While the Abraham Accords proved this to be fallacious, the Biden administration has, nonetheless, returned to the two-state solution being the guiding principle for Middle Eastern policy. 

A shift in deemphasizing the Abraham Accords and Saudi Arabia came last month when Secretary of State Anthony Blinken addressed an American Israel Public Affairs Committee (AIPAC) conference in Washington.

“The United States has a real national security interest in promoting normalization between Israel and Saudi Arabia,” he said. “We believe we can and must play an integral role in advancing it.”

The Biden administration has made it clear that any agreement will have to include concessions to the Palestinians that will advance the two-state solution. 

“Normalization efforts are not a substitute for progress between Israelis and Palestinians,”  Blinken said to AIPAC.  The US will continue to reject “any actions taken by any party that undermine the prospects of a two-state solution,” he said. While criticizing Palestinian terrorism and rocket attacks from Gaza, he emphasized that “settlement expansion clearly presents an obstacle to the horizon of hope that we seek.”

“Likewise, any move toward annexation of the West Bank — de facto or de jure — disruption of the historic status quo at the holy sites, the continuing demolitions of homes and the evictions of families that have lived in those homes for generations damages prospects for two states,” Blinken said.

If Saudi Arabia normalizes relations with Israel, it would conform to the prophecy of a pre-Messiah reconciliation between Isaac and Ishmael based on the verse in Genesis in which Ishmael and Isaac come together at Abraham’s funeral.

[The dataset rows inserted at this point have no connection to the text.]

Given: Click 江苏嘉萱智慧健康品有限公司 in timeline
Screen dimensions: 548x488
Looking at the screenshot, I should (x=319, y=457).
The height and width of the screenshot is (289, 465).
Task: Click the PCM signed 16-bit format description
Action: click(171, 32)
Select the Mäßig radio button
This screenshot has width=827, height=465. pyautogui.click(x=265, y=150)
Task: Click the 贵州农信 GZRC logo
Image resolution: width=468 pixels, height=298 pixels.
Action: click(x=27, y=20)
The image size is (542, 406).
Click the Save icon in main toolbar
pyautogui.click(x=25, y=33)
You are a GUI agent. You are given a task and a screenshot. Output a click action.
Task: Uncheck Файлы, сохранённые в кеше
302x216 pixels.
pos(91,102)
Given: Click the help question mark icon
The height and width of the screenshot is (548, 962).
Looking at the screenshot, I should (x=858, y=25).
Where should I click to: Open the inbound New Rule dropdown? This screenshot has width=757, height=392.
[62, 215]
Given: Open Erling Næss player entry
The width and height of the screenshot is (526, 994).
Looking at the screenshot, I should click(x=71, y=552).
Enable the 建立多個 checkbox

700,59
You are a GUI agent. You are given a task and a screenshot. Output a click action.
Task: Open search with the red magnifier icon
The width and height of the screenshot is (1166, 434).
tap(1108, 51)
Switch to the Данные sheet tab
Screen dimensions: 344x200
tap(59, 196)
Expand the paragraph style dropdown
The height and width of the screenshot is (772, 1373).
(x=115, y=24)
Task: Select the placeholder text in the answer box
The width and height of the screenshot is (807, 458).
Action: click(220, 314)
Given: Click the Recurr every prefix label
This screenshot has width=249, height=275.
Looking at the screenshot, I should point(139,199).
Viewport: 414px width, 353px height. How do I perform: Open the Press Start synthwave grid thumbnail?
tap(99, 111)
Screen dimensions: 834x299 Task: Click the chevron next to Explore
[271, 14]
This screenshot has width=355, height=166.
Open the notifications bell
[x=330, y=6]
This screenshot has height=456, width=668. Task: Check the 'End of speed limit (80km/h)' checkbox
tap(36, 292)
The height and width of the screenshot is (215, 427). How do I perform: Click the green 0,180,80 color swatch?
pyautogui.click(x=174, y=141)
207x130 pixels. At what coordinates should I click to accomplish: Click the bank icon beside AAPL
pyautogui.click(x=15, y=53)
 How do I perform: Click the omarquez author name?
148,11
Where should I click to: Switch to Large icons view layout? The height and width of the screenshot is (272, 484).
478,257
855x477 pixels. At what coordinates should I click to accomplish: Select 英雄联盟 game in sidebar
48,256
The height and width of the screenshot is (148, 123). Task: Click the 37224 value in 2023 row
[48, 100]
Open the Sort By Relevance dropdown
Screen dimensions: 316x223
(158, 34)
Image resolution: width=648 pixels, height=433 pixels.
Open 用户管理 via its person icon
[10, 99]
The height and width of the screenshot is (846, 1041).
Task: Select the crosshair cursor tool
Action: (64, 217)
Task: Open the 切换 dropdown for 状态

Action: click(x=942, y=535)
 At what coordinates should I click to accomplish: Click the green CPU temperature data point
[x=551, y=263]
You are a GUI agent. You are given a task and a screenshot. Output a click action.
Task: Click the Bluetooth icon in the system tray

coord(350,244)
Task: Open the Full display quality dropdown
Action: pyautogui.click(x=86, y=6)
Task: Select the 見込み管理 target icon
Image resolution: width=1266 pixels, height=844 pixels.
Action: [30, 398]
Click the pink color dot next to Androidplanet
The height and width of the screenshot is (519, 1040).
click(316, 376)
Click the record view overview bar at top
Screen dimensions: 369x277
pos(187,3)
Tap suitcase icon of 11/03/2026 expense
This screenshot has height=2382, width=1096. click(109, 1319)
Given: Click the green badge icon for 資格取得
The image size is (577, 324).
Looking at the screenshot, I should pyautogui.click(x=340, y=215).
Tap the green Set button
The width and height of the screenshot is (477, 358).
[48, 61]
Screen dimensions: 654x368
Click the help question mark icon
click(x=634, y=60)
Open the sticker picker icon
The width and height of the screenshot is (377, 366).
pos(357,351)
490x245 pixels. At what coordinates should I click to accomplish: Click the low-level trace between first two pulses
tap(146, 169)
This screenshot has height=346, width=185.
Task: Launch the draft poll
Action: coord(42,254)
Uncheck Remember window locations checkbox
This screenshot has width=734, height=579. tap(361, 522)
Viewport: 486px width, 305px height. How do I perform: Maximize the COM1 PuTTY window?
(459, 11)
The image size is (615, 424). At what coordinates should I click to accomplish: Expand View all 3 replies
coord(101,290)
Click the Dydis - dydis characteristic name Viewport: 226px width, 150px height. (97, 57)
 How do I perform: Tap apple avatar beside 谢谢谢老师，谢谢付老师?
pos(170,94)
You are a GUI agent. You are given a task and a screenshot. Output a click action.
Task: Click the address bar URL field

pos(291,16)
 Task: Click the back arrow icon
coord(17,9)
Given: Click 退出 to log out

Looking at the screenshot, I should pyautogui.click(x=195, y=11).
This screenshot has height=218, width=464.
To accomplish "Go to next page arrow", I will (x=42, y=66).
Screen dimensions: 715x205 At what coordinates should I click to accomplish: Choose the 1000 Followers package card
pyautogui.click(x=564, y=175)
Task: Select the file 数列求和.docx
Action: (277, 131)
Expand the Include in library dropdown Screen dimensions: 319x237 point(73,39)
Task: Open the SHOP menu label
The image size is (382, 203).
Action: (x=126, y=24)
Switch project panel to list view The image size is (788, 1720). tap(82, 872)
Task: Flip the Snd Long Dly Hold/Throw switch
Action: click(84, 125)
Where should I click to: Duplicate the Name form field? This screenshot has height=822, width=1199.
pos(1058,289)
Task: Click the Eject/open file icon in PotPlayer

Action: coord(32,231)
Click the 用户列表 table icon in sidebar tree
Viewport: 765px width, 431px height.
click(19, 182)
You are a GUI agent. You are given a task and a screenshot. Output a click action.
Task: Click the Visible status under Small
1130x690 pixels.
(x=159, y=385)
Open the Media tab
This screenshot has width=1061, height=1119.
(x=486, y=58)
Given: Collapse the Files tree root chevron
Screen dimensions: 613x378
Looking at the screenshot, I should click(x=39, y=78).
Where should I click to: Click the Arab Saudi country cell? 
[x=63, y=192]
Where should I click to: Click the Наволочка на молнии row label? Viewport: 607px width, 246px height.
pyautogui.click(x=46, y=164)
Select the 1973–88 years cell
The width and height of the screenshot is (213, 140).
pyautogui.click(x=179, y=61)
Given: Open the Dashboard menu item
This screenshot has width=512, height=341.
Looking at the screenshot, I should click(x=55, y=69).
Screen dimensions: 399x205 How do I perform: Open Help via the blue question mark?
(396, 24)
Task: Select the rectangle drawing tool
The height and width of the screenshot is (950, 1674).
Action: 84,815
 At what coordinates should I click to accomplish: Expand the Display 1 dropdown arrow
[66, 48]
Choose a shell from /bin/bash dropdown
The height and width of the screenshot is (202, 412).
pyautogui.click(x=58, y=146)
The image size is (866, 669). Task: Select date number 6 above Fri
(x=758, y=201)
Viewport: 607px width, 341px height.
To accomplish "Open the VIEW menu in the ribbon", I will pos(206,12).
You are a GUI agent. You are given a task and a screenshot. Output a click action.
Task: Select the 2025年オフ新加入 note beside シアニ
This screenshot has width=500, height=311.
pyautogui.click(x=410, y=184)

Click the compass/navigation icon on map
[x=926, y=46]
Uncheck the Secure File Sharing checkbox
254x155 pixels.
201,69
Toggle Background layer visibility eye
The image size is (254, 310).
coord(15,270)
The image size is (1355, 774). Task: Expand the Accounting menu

And Yitzchak and Ishmael, his sons, buried him in the cave of Machpelah, in the field of Ephron, the son of Zohar the Hittite, which is before Mamre. Genesis 25:9

Rabbi Shlomo Yitzchaki, the preeminent medieval French commentator on the Torah known by the acronym Rashi, interprets this verse to mean that Ishmael made peace with Isaac, allowing his younger half-brother to precede him at the funeral. 

The Talmud in Baba Batra (16b) predicts this will have implications for the end of days. The Talmud relates that Ishmael and Yitzchak will have a tenuous relationship. Still, at the end of days, they will come together as ‘banav’ (his sons). Saudi Arabians consider themselves to be the Sons of Ishmael, and the prophecy can very well be speaking about them.